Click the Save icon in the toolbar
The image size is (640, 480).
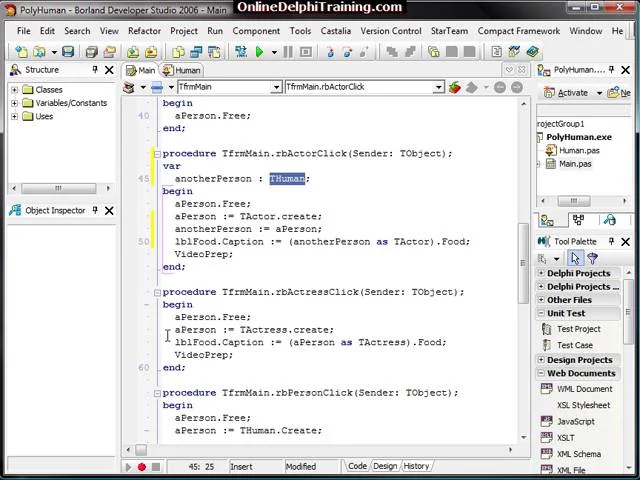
--
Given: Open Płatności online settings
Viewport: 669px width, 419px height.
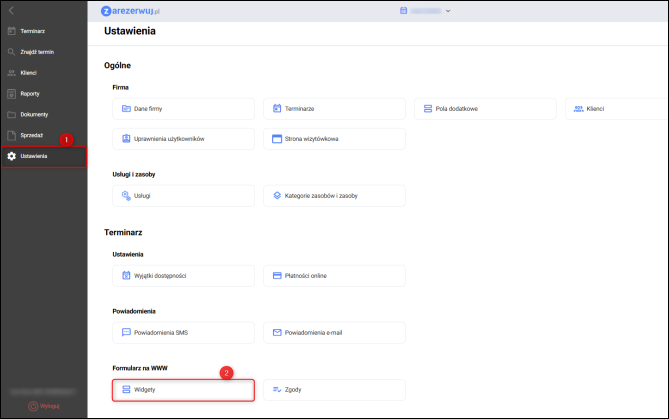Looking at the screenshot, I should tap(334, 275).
* * *
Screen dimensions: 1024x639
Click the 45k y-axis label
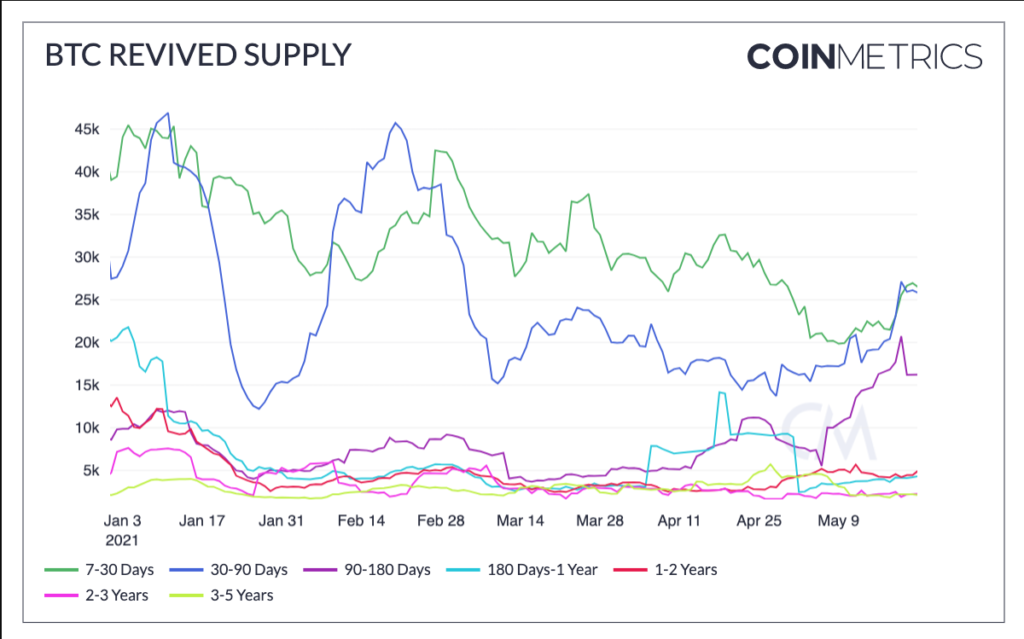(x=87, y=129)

• **TO DO**
Among the records above, extract exactly the lines from the line with "Click the Save icon in the toolbar" to the line with "The image size is (640, 480).", both lines included, and leave out the rest.

• **RESULT OF THE TASK**
Click the Save icon in the toolbar
The image size is (640, 480).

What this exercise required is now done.